What is YOUR part in the difficulty?

4 Steps to a Clean Perspective About Your Coaching Relationship

#1 Separate facts from interpretation

This is a tried and true coaching technique. Jot down what has really happened, what was actually said and done by both of you. Separately write down your interpretation of that – your feelings and what the voice inside your head tells you is so. Look at this dispassionately and realize how far your interpretation goes to escalating the drama.

#2 Release your ego and attachment

It’s likely that whatever is going on is not directly about you. So release beliefs like “They don’t respect me.” “They don’t like me.”

#3 Raise compassion for you and them without assigning a story

Realize that your client has many things going on in their life that could affect coaching sessions. And realize that you too bring baggage to the table.

#4 Think through your next step

There are a few different things you can do when energy is awry with coaching clients, including doing nothing, saying nothing. With some of my clients time is the healer. We get to know each other, recognize and respect our diversity and find common ground without any kind of intervention. It’s just a matter of learning each other’s ways and making micro adjustments.

But sometimes intervention is needed.

Could it be very light? For example with one client I realized I wasn’t receiving feedback and she wasn’t celebrating her wins. There was a sense of dampened experience so I simply encouraged her to celebrate her wins and share her feelings. Soon, feelings of all sorts rolled out and the logjam was broken. She was real with me and took excellent care of herself. The energy shifted beautifully.

It’s important to remember that your clients are highly intelligent. Each individual is differently skilled. You and they may be compatible through difference rather than similarity.

It could be that a more earnest discussion may be needed. Invite your client to a conversation outside of session. Be direct while also owning your part. It’s not easy but you can do it. It might sound something like this …

“I’ve noticed this and also noticed it’s affecting me this way. I’m wondering if you’ve noticed anything and if it’s affecting you too? That will get the discussion going. You may be amazed at what comes out.

Encourage honesty. Share your truth without blame. If it feels possible, work towards specific agreements and encourage creative options.

For example, an option would be to take a short hiatus in the work for an agreed amount of time and both consider if the relationship and program is a good fit. If you come back together, make sure new agreements are in place that allow for honest feedback and healthy interaction.

If you decide to end the professional relationship, negotiate a partial refund.

I know this sounds very hard to do. But, as with all relationships, allowing dysfunction to go unspoken only causes more heartache.

I choose to believe that difficulties with clients are a wake up call for me. I clearly needed a nudge for some reason. Most often it’s about giving my power away. That may sound funny but when we give our power away it causes all sorts of upsets.

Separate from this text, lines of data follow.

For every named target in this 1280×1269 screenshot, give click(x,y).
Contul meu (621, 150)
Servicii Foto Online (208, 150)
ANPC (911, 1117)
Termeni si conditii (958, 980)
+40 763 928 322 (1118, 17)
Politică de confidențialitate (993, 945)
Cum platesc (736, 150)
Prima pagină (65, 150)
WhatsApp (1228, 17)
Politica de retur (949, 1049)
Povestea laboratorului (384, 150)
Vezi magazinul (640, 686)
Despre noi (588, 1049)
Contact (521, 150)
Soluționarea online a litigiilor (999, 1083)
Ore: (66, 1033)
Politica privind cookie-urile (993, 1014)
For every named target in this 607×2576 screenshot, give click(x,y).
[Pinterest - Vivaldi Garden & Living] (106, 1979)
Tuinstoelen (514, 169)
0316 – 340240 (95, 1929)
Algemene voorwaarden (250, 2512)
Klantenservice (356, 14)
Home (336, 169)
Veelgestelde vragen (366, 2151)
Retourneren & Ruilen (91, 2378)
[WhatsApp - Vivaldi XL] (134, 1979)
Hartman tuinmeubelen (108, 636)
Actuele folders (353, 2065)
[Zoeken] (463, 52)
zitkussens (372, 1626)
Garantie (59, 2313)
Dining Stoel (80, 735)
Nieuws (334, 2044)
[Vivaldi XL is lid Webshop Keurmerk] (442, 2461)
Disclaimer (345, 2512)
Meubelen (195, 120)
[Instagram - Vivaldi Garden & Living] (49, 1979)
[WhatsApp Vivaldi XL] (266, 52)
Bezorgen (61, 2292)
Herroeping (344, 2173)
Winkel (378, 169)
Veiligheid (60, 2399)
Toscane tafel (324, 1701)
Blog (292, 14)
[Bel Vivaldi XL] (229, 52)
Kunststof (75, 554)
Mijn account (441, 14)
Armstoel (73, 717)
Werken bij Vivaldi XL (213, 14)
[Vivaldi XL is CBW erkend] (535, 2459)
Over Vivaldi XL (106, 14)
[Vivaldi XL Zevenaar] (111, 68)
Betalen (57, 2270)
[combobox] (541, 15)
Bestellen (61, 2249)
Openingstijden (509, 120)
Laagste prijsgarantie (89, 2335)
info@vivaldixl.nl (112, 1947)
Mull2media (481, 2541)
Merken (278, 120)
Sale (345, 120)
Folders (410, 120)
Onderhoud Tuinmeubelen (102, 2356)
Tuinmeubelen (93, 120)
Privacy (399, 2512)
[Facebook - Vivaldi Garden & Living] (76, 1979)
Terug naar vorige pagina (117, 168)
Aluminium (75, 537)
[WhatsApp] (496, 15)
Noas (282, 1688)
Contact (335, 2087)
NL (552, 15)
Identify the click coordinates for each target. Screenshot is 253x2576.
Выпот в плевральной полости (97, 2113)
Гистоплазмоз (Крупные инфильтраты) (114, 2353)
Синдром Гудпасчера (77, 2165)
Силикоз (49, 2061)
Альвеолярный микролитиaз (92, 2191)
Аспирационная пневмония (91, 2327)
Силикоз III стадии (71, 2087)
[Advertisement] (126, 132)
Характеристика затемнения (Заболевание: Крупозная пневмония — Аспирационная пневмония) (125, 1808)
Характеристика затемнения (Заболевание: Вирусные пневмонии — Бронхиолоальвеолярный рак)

I’m not talking about power in the sense of lording it over someone but rather personal power in the sense of maintaining self-respect, integrity and self-love. A big life lesson for me is learning to stand fully in my power rather than second guessing my intuition or letting my desire to help others become a power leak.

I believe I’m not alone in this life lesson. Coaches are heart-full helpers and often over givers. I hope this helps you in some way with your clients. We are all creative, resourceful and whole even within a challenging relationship situation.